DIRECTIONS —
Repeat word for word, please, only the lines of the material from the one containing "Given: Click the red Banned prohibition icon" through its final line, both ends included.

DATA TO USE —
- Opening Delimiter -
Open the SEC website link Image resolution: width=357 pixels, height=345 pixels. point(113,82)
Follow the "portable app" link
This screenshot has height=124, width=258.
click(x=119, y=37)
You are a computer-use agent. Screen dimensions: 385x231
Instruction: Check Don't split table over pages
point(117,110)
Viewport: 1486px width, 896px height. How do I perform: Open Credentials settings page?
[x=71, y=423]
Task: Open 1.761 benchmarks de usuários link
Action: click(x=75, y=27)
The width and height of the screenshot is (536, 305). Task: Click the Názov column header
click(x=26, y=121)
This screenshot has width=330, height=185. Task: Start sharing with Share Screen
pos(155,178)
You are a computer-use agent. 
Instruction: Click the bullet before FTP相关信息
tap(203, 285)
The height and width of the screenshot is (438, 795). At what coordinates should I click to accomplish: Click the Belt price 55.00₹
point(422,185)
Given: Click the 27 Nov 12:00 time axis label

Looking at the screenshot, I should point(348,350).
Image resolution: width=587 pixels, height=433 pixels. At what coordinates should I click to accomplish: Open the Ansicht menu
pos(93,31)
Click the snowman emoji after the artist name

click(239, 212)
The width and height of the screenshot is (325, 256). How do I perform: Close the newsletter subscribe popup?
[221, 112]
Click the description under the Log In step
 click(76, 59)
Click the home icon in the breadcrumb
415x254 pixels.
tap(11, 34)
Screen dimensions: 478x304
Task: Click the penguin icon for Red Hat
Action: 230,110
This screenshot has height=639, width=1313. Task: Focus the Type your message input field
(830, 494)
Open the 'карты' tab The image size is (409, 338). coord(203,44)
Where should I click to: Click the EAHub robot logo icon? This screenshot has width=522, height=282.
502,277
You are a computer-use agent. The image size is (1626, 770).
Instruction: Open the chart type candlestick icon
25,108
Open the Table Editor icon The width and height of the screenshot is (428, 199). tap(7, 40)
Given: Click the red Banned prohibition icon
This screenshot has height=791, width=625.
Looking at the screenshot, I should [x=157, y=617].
- Closing Delimiter -
RESULT OF THE EXERCISE —
Given: Click the red Banned prohibition icon
This screenshot has height=791, width=625.
Looking at the screenshot, I should [x=157, y=617].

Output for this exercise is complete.